Nell’ipotesi in cui gli aiuti di stato automatici si riferiscano ad agevolazioni diverse da quelle fiscali, la dichiarazione deve essere effettuata all’amministrazione competente per la gestione degli aiuti medesimi, secondo le modalità determinate dall’amministrazione stessa, con apposito provvedimento.
Infine, nel caso di aiuti di stato non automatici, la dichiarazione di notorietà viene presentata dalle imprese beneficiarie nel corso della relativa istruttoria.
Dichiarazione sostitutiva ai sensi dell’art. 47 del DPR n. 445/2000
Nel riquadro il dichiarante deve barrare la casella corrispondente alla dichiarazione che intende effettuare.
In particolare, deve barrare:
- La casella A, se dichiara di non avere mai ricevuto, neanche secondo la regola de minimis, gli aiuti di Stato dichiarati incompatibili con le decisioni della Commissione europea indicate nell’art. 4 del DPCM 23 maggio 2007;
- la casella B, se dichiara di aver beneficiato secondo la regola de minimis degli aiuti di Stato dichiarati incompatibili con la decisione della Commissione europea indicata nell’art. 4, comma 1, lett. b, del DPCM 23 maggio 2007 e di non essere, pertanto, tenuto all’obbligo di restituzione delle somme fruite.

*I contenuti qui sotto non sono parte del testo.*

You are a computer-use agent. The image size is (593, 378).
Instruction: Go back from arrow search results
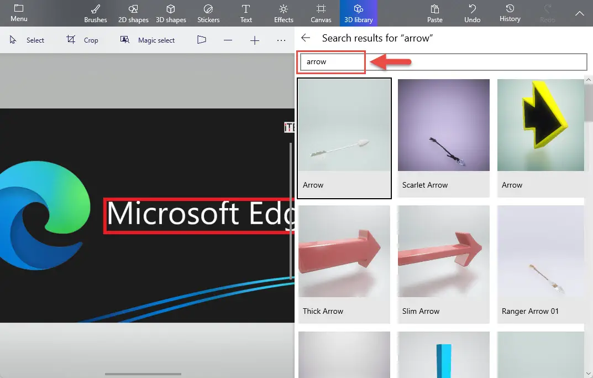[x=305, y=38]
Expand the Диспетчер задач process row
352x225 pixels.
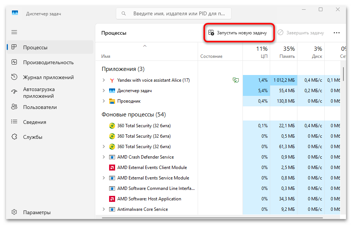click(104, 91)
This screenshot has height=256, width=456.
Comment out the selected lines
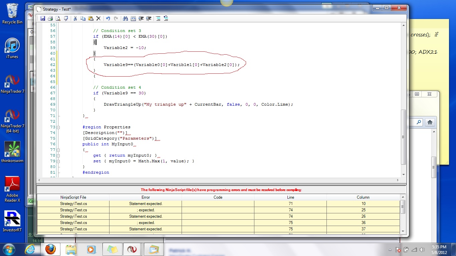pyautogui.click(x=158, y=19)
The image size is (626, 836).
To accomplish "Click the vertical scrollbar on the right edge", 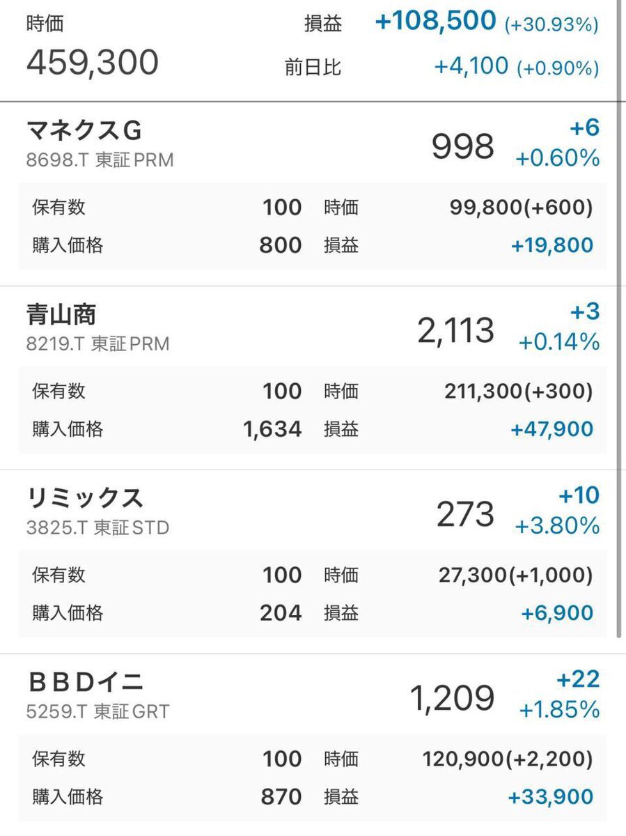I will (619, 318).
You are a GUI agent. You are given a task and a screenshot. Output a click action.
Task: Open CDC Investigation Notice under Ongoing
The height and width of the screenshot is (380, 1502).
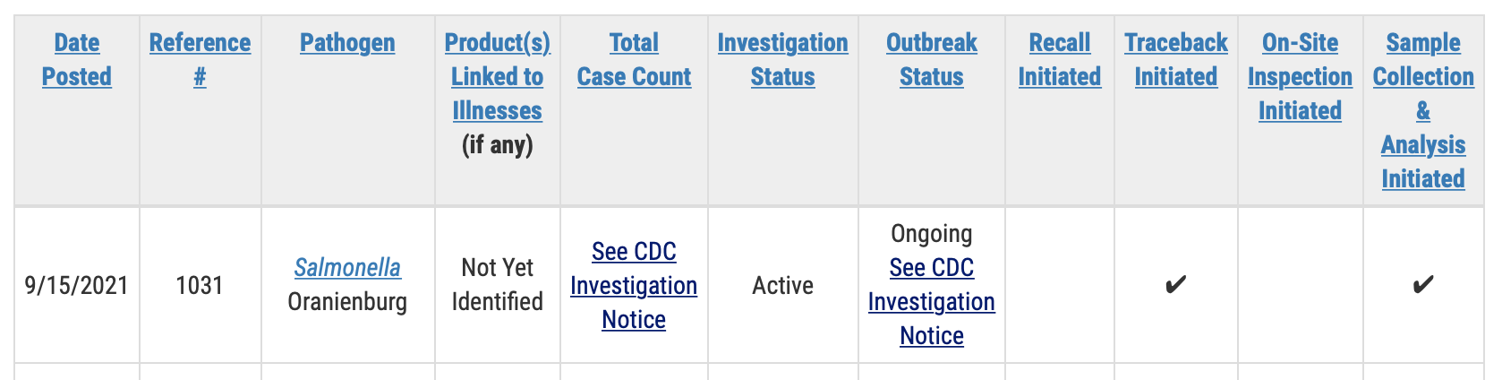[932, 301]
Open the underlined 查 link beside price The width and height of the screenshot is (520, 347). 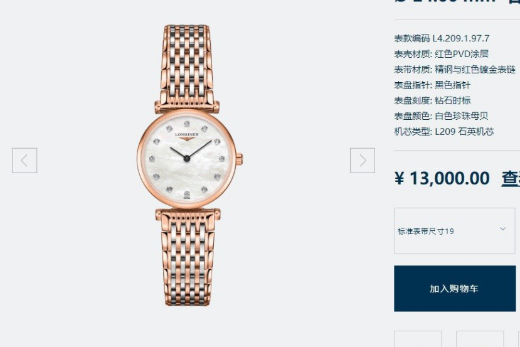(511, 179)
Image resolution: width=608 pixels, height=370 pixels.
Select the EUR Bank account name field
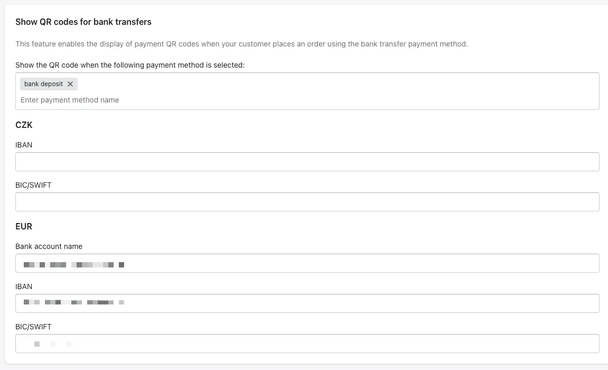[307, 263]
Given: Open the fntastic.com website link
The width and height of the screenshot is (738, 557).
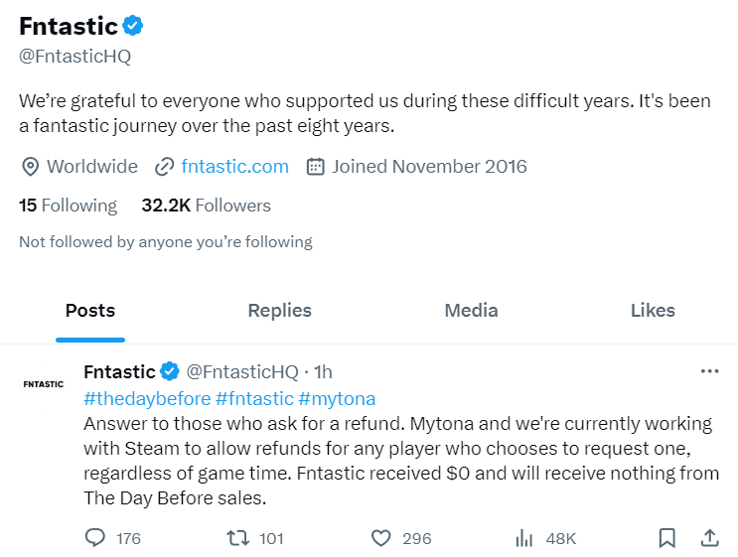Looking at the screenshot, I should [x=235, y=166].
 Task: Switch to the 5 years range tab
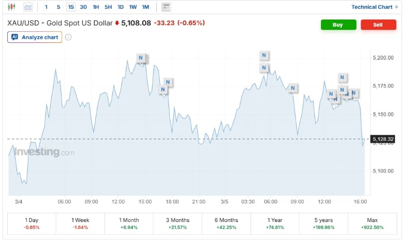point(323,223)
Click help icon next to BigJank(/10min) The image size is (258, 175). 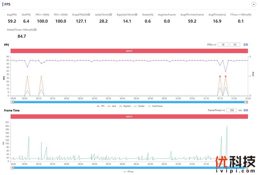tap(136, 15)
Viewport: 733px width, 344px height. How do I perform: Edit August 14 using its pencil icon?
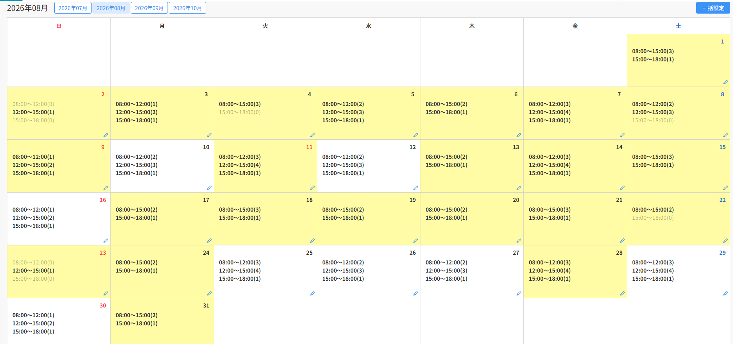tap(622, 188)
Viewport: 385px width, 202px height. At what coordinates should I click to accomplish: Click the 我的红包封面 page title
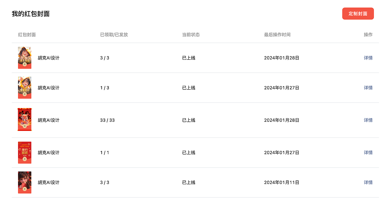point(31,14)
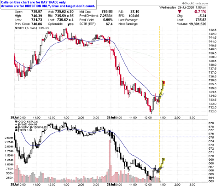Click the Ask 735.62 x 20 quote

tap(61, 12)
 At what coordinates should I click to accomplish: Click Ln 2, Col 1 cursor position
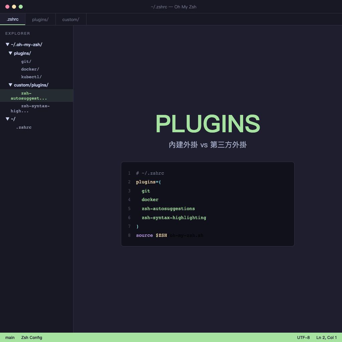pyautogui.click(x=326, y=337)
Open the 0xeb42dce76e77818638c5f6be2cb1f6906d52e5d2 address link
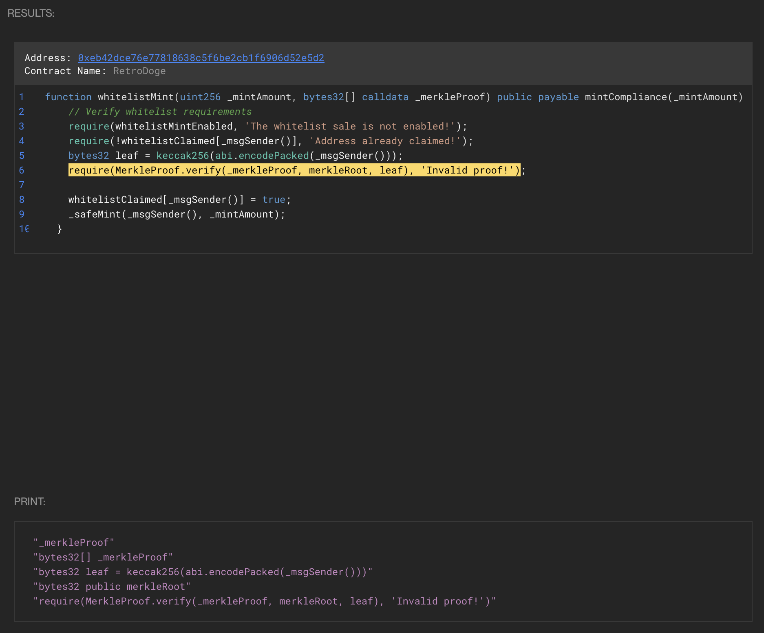The image size is (764, 633). [201, 58]
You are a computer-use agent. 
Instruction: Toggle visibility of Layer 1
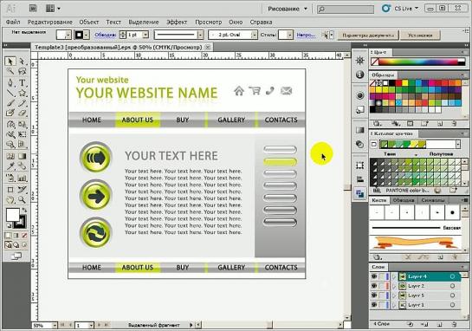pyautogui.click(x=374, y=305)
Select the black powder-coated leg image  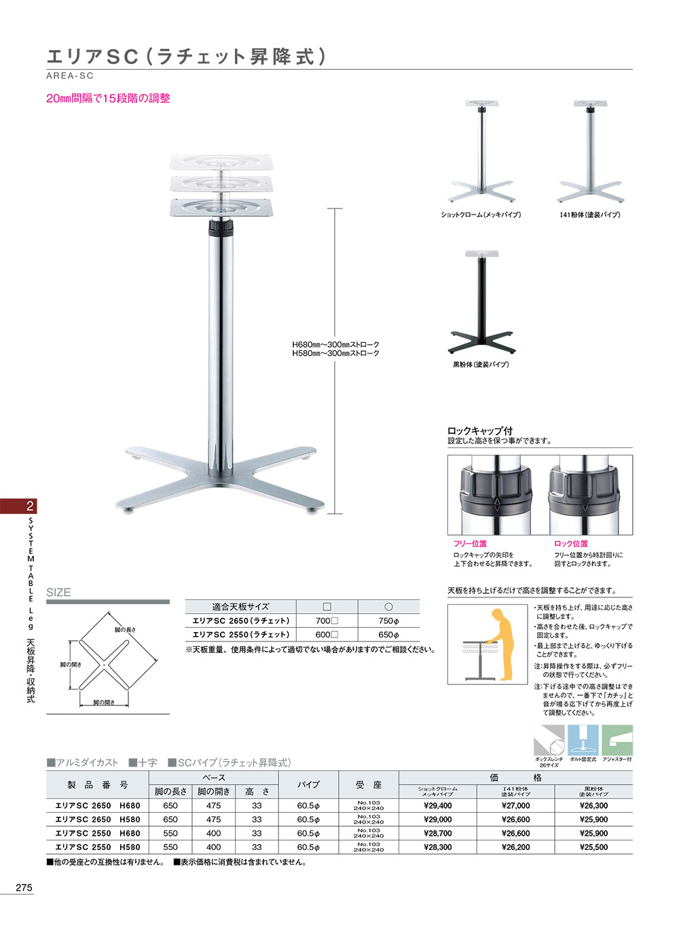click(x=481, y=303)
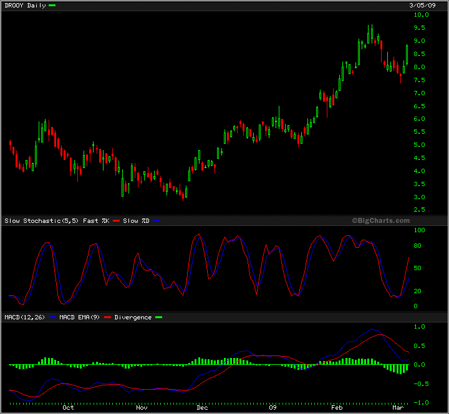Image resolution: width=449 pixels, height=414 pixels.
Task: Select the Oct marker on the time axis
Action: [x=68, y=408]
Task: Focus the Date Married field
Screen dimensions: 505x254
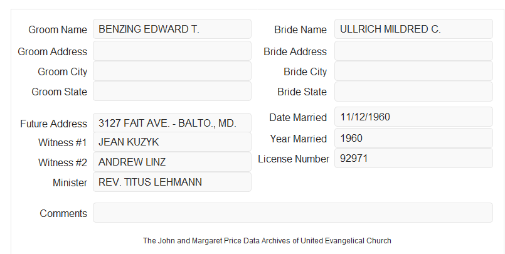Action: [x=413, y=117]
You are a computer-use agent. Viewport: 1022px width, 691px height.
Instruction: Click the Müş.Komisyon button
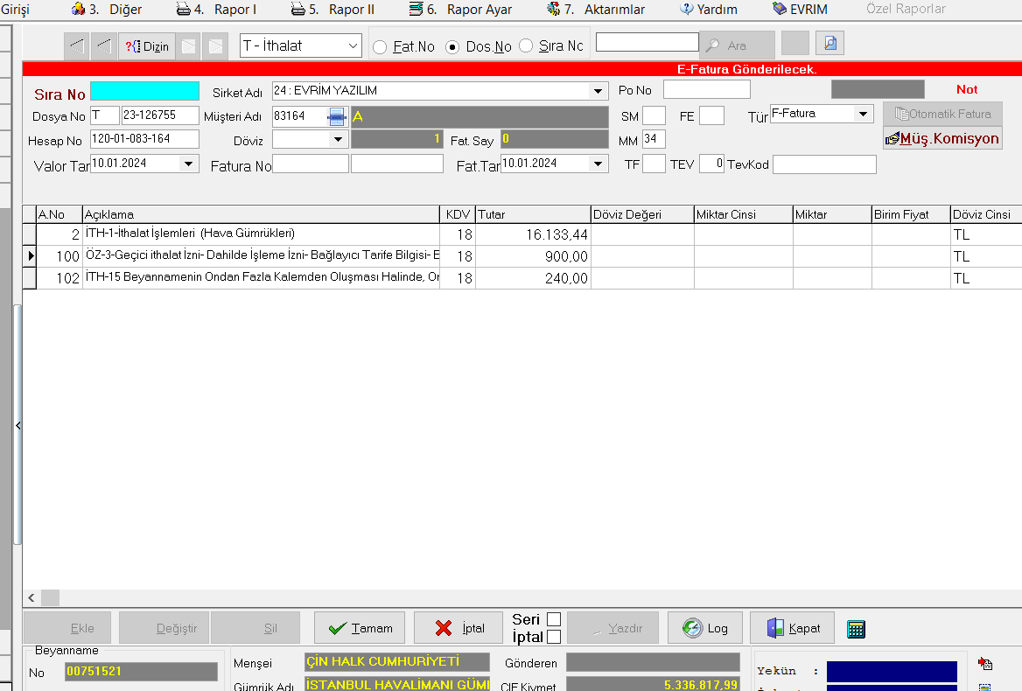point(942,139)
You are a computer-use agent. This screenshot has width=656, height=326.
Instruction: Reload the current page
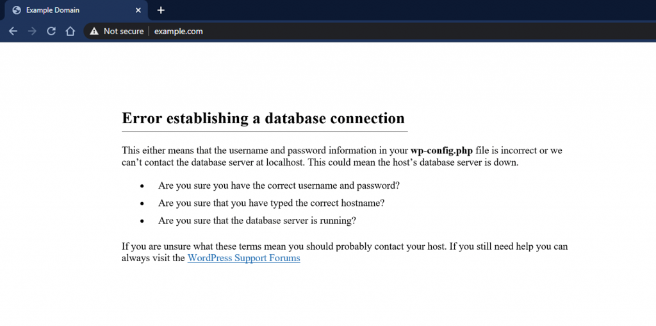point(51,31)
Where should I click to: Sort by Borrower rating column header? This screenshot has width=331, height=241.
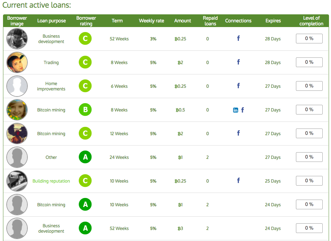tap(86, 21)

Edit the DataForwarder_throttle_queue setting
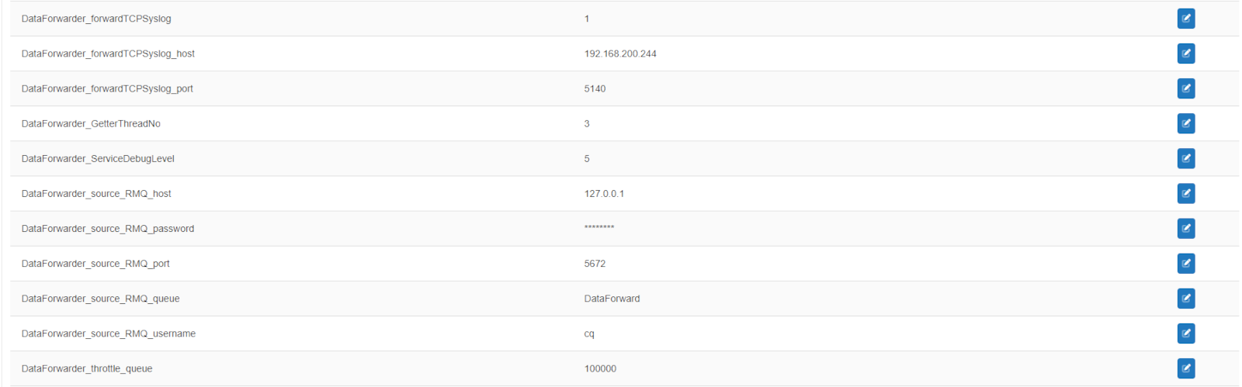tap(1185, 368)
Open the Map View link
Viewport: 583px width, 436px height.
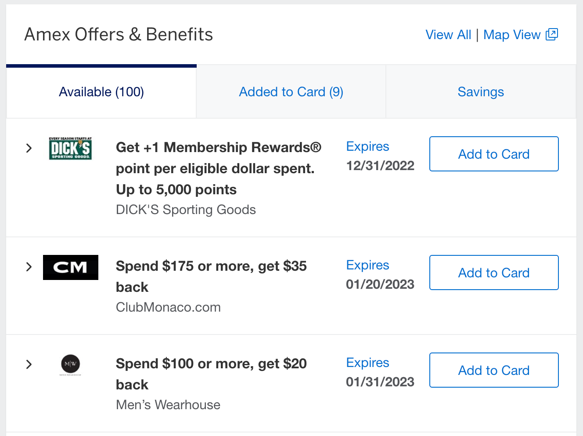pos(512,35)
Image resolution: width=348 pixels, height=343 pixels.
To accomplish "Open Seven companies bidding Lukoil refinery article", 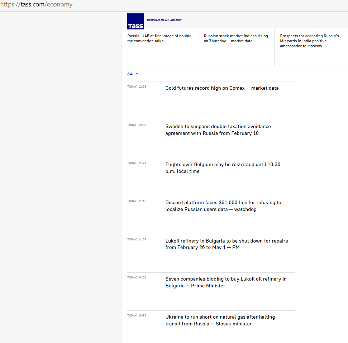I will click(226, 282).
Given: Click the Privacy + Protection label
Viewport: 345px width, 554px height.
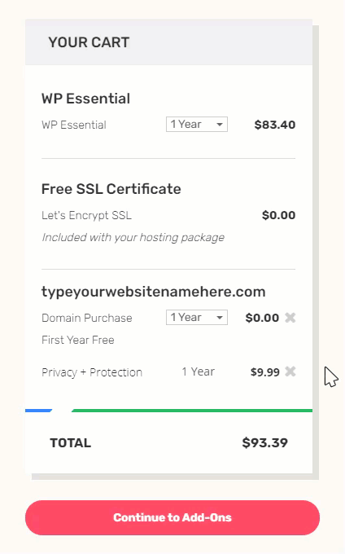Looking at the screenshot, I should click(92, 372).
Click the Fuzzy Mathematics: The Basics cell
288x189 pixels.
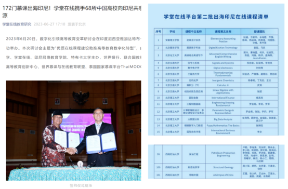[223, 126]
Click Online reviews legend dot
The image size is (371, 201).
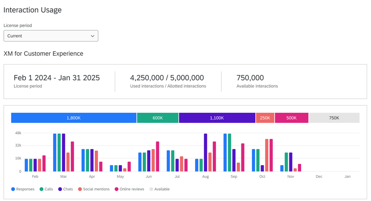pos(117,189)
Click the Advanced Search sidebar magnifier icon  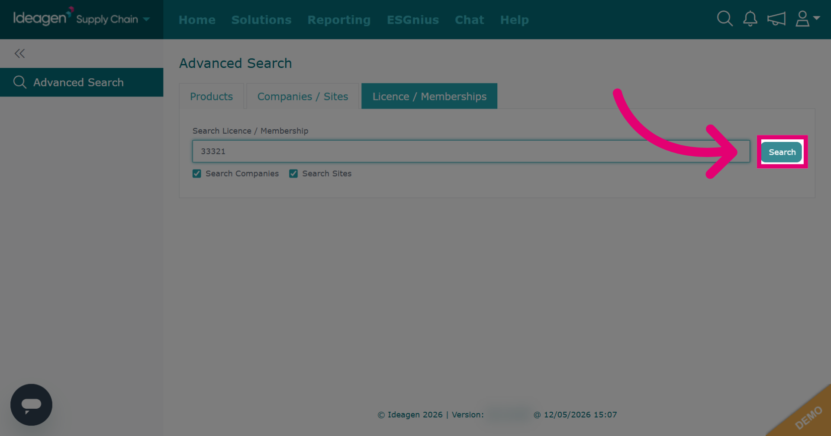click(x=20, y=82)
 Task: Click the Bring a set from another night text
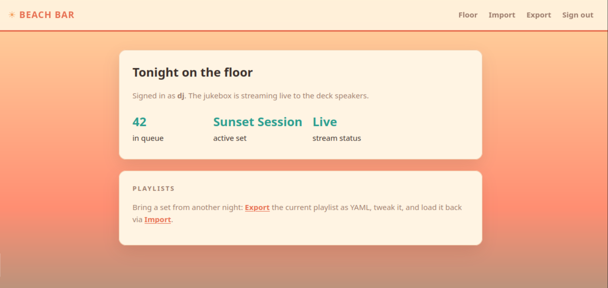click(188, 207)
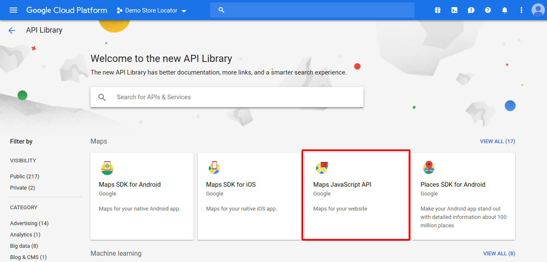Open the Maps JavaScript API card
Screen dimensions: 547x262
click(x=356, y=195)
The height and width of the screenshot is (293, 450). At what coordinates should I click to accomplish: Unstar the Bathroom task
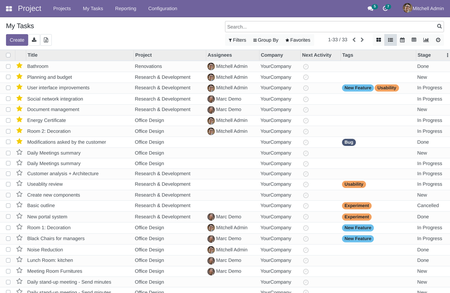(19, 66)
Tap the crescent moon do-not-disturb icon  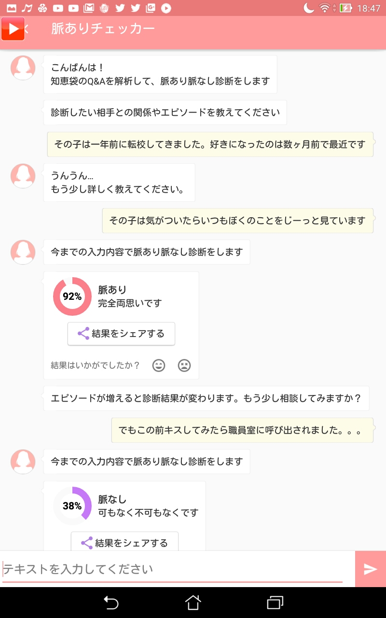tap(309, 8)
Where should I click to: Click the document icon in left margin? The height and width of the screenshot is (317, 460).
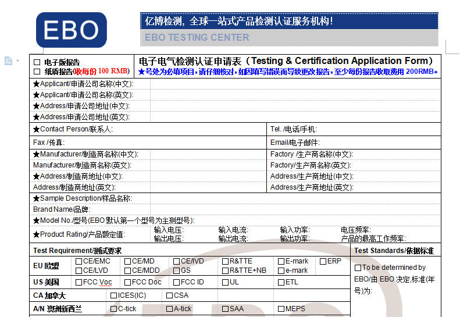coord(8,60)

In tal caso, deve compilare la sezione II del quadro AS, indicando nell’apposito campo l’ammontare totale delle somme ricevute;
- la casella C, se dichiara di aver rimborsato le somme, comprensive di interessi, relative agli aiuti di Stato dichiarati incompatibili con le decisioni della Commissione europea indicate nell’art. 4, comma 1, del DPCM 23 maggio 2007. In tal caso deve compilare la sezione III del quadro AS;
- la casella D, se dichiara di aver depositato nel conto di contabilità speciale acceso presso la Banca d’Italia la somma, comprensiva di interessi, relativa agli aiuti di Stato dichiarati incompatibili con le decisioni
della Commissione europea. In tal caso, deve compilare la sezione IV del quadro AS.
Con la sottoscrizione il firmatario dichiara di essere consapevole delle responsabilità anche penali derivanti dal rilascio delle dichiarazioni mendaci e della conseguente decadenza dai benefici concessi sulla base di una dichiarazione non veritiera, ai sensi degli artt. 75 e 76 del D.P.R. 28 dicembre 2000, n. 445.